Sehr geiler Link, danke dafür.
Und schon dazu gelernt |kopfkrat

Ich selber habe auch nur B und fahre meinen Trailer inkl. Boot (weit unter 750kg) an meinem Fahrzeug (Ford Focus).


----------



## shafty262 (1. August 2016)

*AW: Trailer ohne BE Führerscheinklasse*

Ja wirklich super Link. Das man auch erst ne bildliche Erklärung braucht. Unfassbar[emoji1]


----------



## shafty262 (3. August 2016)

*AW: Trailer ohne BE Führerscheinklasse*

Also ich habe jetzt direkt beim Tüv und bei meiner Fahrschule nachgefragt.

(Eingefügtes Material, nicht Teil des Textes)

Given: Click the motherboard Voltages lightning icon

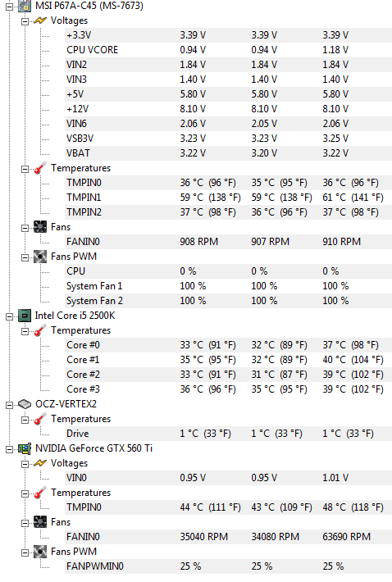Looking at the screenshot, I should click(39, 20).
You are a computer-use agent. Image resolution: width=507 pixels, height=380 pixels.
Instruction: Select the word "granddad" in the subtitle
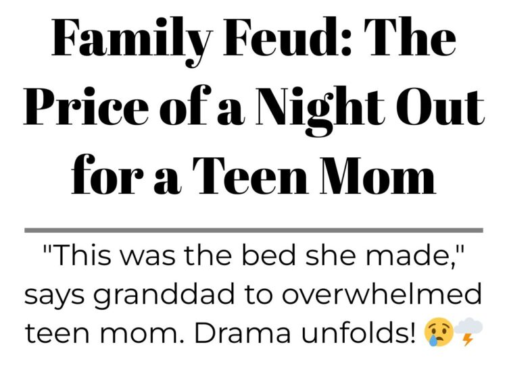tap(164, 296)
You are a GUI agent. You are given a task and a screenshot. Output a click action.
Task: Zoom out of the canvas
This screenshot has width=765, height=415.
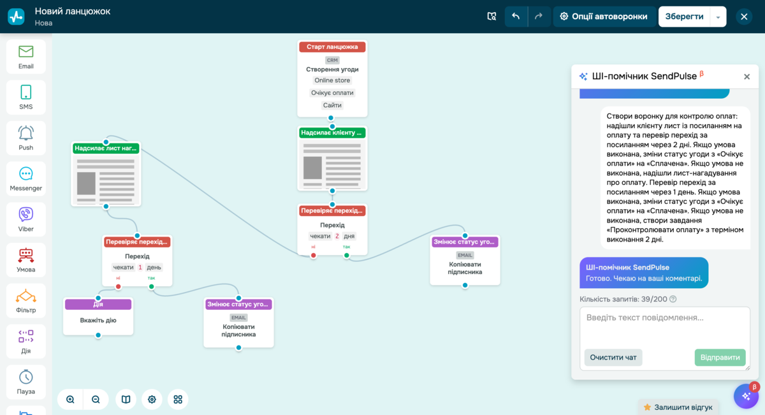(96, 399)
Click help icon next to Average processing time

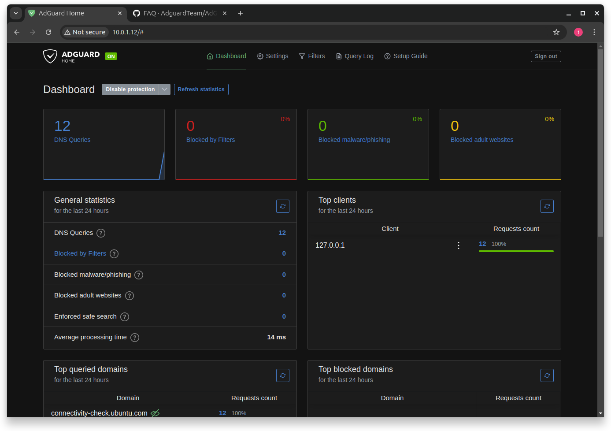135,338
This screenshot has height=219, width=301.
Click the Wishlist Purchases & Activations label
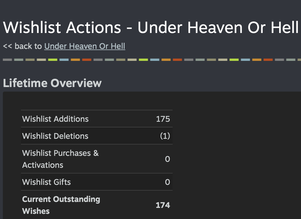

Es geht eigentlich hauptsächlich um die zuläßige Gesamtmasse von 3500 die nicht überschritten werden darf. Ich darf das Boot also so ziehen. Der Link von Franz ist perfekt und erklärt alles. Danke für den Link und alle anderen hilfreichen Antworten.


----------



## 50er-Jäger (3. August 2016)

*AW: Trailer ohne BE Führerscheinklasse*

Ich hätte da jetzt nochmal ne Frage zu:

 3,5t ist Obergrenze was zul. Gesamtgewicht des Fahrzeugs und des Trailers haben dürfen.

 Wenn ich nun bei einem geplanten Gespann beides zusammen nehme lande ich bei 3530kg.

 Ist es da schon nötig den B96 machen zu müssen, oder greift da wie bei "Überladung" die 5% Grenze?


----------



## shafty262 (3. August 2016)

*AW: Trailer ohne BE Führerscheinklasse*

Ich denke da gibt es keine 5% Regelung. Ich würd an deiner Stelle direkt beim Tüv anrufen. Mir konnten die alles sofort beantworten.


----------



## SaiLee (3. August 2016)

*AW: Trailer ohne BE Führerscheinklasse*



shafty262 schrieb:


> Also ich habe jetzt direkt beim Tüv und bei meiner Fahrschule nachgefragt. Es geht eigentlich hauptsächlich um die zuläßige Gesamtmasse von 3500 die nicht überschritten werden darf. Ich darf das Boot also so ziehen. Der Link von Franz ist perfekt und erklärt alles. Danke für den Link und alle anderen hilfreichen Antworten.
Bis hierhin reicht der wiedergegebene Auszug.